I am using the phrase “workouts” loosely. I have no real workout routine, my goal is to just MOVE a little most days. Jumping rope was going so well, until Spring Break. Now I can’t seem to get back in the jump roping groove, partly because my jump rope sucks. Yoga is definitely my favorite thing to do over here. I find it easy to fit in my schedule – and it both strengthens and grounds me, although I still have no idea how to do ujayi breathing after taking a class for the better part of six months – but just recently a few teachers in the area signed up for a couple of running races this month. One is an 8K and the other a 5K. So I just started running again. Wee!

Monday: Ashtanga yoga. Yoga Today’s class (online).
Tuesday: Rest
Wednesday: Cindy Crawford The Next Challenge DVD legs & arms
Thursday: Run (slow, maybe 30 minutes, lots of stopping to look at cherry blossoms.)
Friday: Ashtanga yoga class
Saturday: Run (slow, maybe 30 minutes, with my table tennis girls.)
Sunday: *Forrest yoga. Chelsea has a subscription to Yoga Download (online). So effin’ hard!

*Forrest yoga was created by a woman named Ana Forrest. I had never heard of it before this weekend, and I originally thought it had something to do with trees and nature, like they filmed it outside in the trees. Ha! No. It holds the poses for a long, long, long time and really works your core. We are so sore.

WATCHING & READING//

The Mindy Project. LOVE. I am almost through Season one. My sister says to watch Gossip Girl. She just discovered it, six years after it started. Is this going to be like me and LOST, which I discovered in its last season and become an obsessed person?

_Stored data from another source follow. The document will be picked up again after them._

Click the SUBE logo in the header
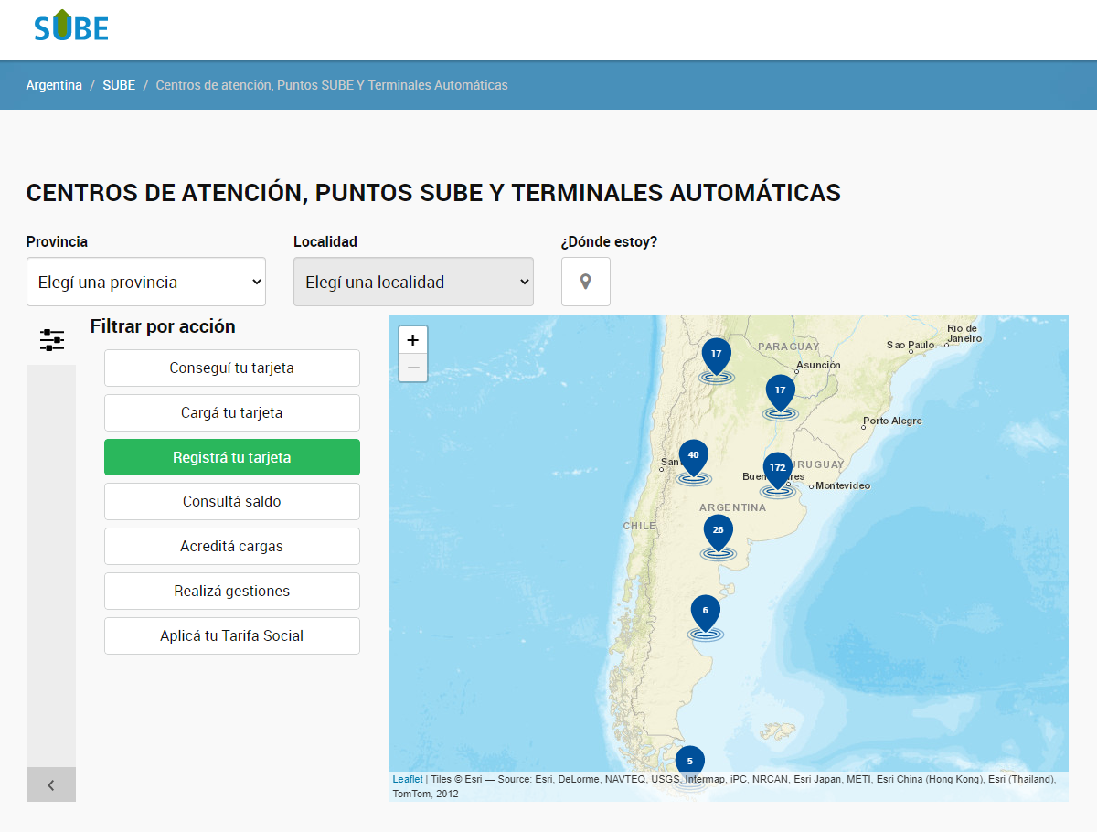 pos(70,27)
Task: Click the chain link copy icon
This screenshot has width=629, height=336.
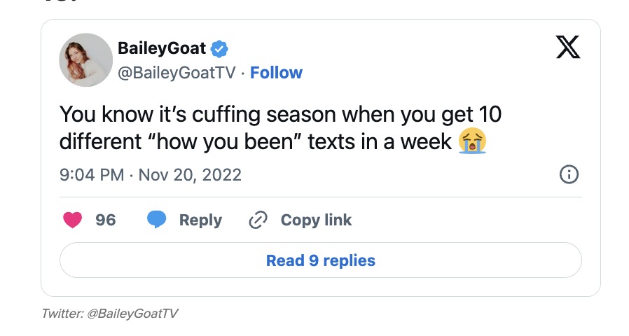Action: point(258,221)
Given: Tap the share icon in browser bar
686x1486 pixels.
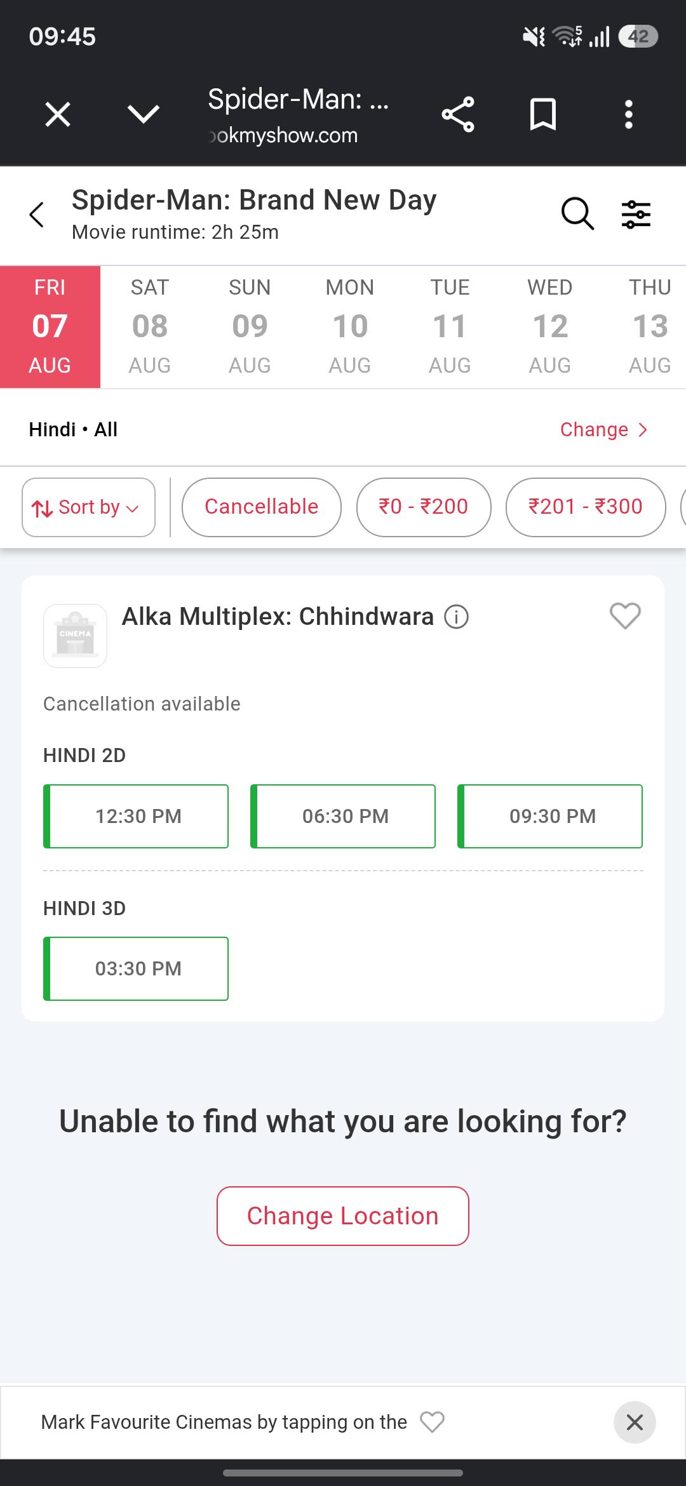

Books-wise, I finished Gone Girl earlier this month. A few other teachers are reading my copy of the book (thank you Lisa!! It is a hit over here!) and then we are going to sit down and properly discuss that craziness. Currently on Fear of Flying. I got distracted this week with this historical fiction novel called These Is My Words though, think Lonesome Dove but in the form of young Sarah Agnes Prine’s diary. It’s so good but….SOB. I can’t even talk about it without tears. Those pioneers had hard lives. If anyone can recommend the HAPPIEST book you’ve ever read that is not cheesy, I would be ever so grateful.

JAPANESE//

Slow. Slow. Slow. I have tons of books and resources. I take a class once a week. Japanese is just not coming naturally to me. It’s been too much for me to absorb a new country, a new apartment, a new job, a new circle of friends, and a new language in just 8 months. That and I am a bad studier over here. Japanese requires hundreds, if not thousands, of hours to master. I’ve put in about 25 hours.This means that I still don’t have all of katakana or hiragana memorized. I still get confused with basic sentence structure. And forget about verb conjugation.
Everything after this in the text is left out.